__Kutipan Teks__:

******************************

Tetapi para pekerja kemanusiaan tidak dapat menolong semua orang. Banyak dari mereka sudah terlalu lama menderita kelaparan, sebelum mereka pergi ke Dadaab. "Sayangnya banyak anak yang meninggal. Kebanyakan dari mereka dalam 24 jam pertama. Banyak orang ragu, sampai tidak ada jalan keluar lain, sebelum mereka meninggalkan Somalia. Kemudian mereka berjalan kaki dua sampai tiga pekan, sementara anak-anak kian melemah. Belakangan ini, jumlah kematian di kamp pengungsi meningkat enam kali lipat,“ demikian dijelaskan Oman.
Berapa jumlah orang yang menderita kelaparan di Somalia selatan, tidak dapat diperkirakan. Jika hanya berdasarkan penuturan para pengungsi, situasinya sangat buruk, tetapi kepastian hanya bisa diperoleh, jika organisasi-organisasi bantuan berani memasuki daerah yang sampai sekarang tertutup.

******************************

__Data Tercatat__:
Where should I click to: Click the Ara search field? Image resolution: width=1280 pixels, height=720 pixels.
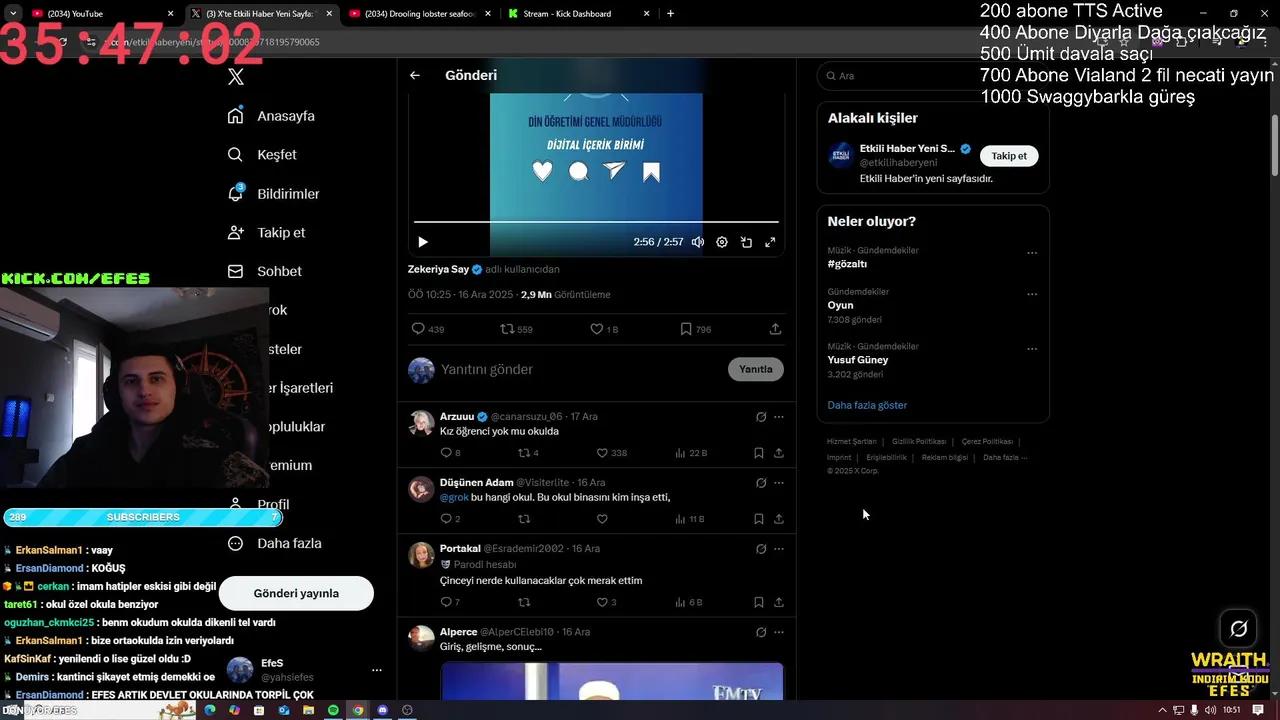point(900,76)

******************************

__Tujuan Latihan__:
Menurut kutipan teks tentang pengungsi Somalia, berapa lama orang-orang berjalan kaki setelah meninggalkan Somalia? Baris-baris data di atas tidak diperlukan untuk latihan ini.

__Hasil yang Benar__:
Dua sampai tiga pekan.